A Model of Selective Advantage for the Efficient Inference of Cancer Clonal Evolution

TL;DR

This paper introduces a novel, multi-disciplinary framework for inferring cancer progression from genomic data, combining machine learning, causality theory, and cancer biology to improve accuracy and interpretability.

Contribution

It presents a new modular pipeline for reconstructing tumor evolution, validated on synthetic and real data, outperforming existing methods in accuracy and biological insight.

Findings

Pipeline accurately reproduces known colorectal cancer progression patterns

Framework can identify novel hypotheses in cancer evolution

Successfully reconstructs clonal evolution in renal carcinoma

Abstract

Recently, there has been a resurgence of interest in rigorous algorithms for the inference of cancer progression from genomic data. The motivations are manifold: (i) growing NGS and single cell data from cancer patients, (ii) need for novel Data Science and Machine Learning algorithms to infer models of cancer progression, and (iii) a desire to understand the temporal and heterogeneous structure of tumor to tame its progression by efficacious therapeutic intervention. This thesis presents a multi-disciplinary effort to model tumor progression involving successive accumulation of genetic alterations, each resulting populations manifesting themselves in a cancer phenotype. The framework presented in this work along with algorithms derived from it, represents a novel approach for inferring cancer progression, whose accuracy and convergence rates surpass the existing techniques.
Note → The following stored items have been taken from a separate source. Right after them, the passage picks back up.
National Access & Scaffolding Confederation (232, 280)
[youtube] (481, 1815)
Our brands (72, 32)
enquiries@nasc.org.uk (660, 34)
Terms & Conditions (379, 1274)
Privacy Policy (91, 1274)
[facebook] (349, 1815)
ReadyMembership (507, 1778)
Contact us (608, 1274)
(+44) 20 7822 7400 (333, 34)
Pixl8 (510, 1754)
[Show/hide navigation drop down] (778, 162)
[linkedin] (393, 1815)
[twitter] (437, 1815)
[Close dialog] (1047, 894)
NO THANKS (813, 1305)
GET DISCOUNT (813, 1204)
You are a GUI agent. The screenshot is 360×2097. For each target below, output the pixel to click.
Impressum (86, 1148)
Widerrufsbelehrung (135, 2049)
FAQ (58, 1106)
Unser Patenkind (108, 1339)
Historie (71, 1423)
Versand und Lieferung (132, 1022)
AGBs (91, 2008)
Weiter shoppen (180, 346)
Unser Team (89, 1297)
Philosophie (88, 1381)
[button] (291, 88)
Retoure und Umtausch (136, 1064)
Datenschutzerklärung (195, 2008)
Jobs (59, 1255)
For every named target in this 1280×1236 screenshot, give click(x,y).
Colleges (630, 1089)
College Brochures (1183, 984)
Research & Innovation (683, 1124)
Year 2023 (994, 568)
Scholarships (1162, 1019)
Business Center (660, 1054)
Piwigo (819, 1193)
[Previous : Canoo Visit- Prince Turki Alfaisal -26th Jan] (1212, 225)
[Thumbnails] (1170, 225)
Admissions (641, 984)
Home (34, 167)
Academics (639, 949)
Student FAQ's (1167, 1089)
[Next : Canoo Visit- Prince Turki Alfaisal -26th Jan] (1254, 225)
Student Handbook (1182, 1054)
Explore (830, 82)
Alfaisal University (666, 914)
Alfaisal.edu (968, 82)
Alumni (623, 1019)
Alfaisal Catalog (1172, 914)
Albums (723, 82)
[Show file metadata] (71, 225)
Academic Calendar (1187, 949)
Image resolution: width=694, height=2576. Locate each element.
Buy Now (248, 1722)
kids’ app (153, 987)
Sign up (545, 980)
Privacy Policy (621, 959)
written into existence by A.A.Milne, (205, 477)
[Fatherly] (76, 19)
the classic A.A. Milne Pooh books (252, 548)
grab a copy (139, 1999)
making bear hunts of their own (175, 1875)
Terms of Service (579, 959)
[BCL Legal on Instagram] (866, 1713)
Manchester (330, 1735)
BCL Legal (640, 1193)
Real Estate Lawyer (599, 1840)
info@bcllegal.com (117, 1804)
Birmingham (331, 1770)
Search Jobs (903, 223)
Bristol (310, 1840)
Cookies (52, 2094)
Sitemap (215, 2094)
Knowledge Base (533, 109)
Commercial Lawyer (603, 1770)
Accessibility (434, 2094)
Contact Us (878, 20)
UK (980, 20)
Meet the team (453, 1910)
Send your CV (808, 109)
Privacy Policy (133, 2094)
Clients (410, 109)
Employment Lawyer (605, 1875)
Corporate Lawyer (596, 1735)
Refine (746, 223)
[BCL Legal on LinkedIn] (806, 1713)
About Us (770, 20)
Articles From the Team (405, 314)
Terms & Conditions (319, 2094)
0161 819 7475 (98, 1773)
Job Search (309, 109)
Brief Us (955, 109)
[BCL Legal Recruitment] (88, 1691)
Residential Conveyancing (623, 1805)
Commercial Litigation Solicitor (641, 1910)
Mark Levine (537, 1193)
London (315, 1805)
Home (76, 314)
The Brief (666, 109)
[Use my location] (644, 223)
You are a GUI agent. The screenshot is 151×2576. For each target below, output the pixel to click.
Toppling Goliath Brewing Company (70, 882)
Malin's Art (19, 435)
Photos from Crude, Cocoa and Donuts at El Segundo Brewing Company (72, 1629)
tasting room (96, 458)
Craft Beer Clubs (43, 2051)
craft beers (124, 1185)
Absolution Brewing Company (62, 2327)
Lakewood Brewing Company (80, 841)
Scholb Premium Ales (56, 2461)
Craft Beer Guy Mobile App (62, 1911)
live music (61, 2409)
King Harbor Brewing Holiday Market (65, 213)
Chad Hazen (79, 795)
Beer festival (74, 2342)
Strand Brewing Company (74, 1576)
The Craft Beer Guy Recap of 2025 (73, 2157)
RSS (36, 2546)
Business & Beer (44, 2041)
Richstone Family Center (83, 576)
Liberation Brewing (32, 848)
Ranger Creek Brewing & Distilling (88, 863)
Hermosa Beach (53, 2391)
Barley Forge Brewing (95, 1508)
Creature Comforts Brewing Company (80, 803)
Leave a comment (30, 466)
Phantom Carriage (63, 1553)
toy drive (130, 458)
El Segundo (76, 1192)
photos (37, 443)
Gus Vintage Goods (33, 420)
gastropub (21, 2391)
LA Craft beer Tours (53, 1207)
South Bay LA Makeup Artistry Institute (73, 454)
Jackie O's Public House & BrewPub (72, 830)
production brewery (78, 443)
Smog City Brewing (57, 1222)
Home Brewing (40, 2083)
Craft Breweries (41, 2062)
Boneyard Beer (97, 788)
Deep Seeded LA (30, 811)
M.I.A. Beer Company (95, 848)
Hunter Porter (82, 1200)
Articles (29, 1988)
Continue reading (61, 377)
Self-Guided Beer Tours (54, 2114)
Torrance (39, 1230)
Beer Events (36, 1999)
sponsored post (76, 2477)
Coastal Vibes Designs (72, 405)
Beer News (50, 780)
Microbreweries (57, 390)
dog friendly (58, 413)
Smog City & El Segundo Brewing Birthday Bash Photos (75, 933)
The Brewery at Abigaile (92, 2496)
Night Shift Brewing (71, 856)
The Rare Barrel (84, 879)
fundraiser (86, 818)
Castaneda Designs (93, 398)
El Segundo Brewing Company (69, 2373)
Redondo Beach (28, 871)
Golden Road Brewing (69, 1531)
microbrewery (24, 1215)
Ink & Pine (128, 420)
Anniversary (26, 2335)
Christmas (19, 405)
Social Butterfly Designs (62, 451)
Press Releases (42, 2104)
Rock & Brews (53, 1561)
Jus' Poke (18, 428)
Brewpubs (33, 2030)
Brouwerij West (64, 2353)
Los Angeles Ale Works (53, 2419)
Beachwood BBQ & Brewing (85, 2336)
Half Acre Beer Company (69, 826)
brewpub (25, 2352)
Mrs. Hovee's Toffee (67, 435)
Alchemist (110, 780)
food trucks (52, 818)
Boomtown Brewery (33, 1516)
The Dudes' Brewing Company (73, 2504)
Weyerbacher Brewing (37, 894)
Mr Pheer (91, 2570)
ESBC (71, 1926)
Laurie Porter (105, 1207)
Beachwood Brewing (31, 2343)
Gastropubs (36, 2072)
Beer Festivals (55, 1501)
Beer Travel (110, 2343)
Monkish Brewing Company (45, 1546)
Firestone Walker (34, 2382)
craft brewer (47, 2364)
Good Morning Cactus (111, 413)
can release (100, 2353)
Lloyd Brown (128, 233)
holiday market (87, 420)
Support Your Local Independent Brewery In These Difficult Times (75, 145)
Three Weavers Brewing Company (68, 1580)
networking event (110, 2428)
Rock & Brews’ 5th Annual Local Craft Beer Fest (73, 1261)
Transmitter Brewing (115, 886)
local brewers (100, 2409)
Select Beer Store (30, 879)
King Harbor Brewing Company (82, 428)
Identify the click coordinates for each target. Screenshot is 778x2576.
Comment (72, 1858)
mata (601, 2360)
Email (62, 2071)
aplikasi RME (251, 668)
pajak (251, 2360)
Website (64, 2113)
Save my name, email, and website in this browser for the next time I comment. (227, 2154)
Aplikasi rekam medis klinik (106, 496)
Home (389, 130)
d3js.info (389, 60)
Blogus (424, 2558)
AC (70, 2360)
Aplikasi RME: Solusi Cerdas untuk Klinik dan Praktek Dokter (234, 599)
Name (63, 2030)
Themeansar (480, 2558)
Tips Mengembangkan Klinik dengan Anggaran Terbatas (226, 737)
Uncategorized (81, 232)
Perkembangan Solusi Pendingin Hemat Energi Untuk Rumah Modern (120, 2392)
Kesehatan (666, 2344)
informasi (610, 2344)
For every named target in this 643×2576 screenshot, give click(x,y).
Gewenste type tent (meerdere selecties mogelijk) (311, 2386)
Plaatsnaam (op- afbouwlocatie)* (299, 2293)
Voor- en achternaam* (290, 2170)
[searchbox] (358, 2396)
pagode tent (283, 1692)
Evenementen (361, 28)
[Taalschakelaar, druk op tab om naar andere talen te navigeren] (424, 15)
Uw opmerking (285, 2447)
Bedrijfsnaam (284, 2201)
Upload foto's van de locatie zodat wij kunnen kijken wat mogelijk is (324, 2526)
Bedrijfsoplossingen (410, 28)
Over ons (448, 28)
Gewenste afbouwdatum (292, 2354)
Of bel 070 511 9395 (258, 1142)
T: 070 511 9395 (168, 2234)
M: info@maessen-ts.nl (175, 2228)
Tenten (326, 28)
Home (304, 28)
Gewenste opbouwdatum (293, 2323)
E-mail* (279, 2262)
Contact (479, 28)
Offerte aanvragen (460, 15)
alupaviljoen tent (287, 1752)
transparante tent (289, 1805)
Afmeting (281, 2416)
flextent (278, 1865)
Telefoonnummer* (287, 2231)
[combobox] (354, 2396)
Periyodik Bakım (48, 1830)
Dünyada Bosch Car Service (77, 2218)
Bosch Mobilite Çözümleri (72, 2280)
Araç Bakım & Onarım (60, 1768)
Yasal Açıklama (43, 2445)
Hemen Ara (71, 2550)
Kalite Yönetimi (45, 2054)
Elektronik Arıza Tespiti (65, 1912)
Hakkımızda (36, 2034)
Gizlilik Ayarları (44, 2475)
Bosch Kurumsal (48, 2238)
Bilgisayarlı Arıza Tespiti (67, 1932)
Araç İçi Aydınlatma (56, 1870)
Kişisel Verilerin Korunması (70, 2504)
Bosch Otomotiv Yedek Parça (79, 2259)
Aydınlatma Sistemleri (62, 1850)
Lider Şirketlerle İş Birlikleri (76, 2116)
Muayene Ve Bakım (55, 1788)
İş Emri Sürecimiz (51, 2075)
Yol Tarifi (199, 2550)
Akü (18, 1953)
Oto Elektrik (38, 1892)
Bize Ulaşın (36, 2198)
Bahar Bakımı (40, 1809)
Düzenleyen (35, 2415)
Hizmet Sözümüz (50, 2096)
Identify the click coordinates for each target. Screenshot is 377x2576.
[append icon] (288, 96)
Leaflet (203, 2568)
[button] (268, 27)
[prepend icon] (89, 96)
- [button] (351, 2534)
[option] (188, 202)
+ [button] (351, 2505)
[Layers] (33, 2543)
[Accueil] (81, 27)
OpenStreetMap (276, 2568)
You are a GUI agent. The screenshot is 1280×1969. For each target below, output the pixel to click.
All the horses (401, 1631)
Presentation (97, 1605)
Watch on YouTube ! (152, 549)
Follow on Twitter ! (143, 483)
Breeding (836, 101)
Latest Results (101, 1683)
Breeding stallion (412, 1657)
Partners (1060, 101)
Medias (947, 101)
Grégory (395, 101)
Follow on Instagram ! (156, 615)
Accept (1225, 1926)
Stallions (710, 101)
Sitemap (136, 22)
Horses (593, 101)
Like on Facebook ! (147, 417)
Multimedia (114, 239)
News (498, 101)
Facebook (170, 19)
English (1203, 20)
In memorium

The approach derives its power from several fields including algorithms in machine learning, theory of causality and cancer biology. Furthermore, a modular pipeline to extract ensemble-level progression models from sequenced cancer genomes is proposed. The pipeline combines state-of-the-art techniques for sample stratification, driver selection, identification of fitness-equivalent exclusive alterations and progression model inference. Furthermore, the results are validated by synthetic data with realistic generative models, and empirically interpreted in the context of real cancer datasets; in the later case, biologically significant conclusions are also highlighted. Specifically, it demonstrates the pipeline's ability to reproduce much of the knowledge on colorectal cancer, as well as to suggest novel hypotheses. Lastly, it also proves that the proposed framework can be applied to reconstruct the evolutionary history of cancer clones in single patients, as illustrated by an example from clear cell renal carcinomas.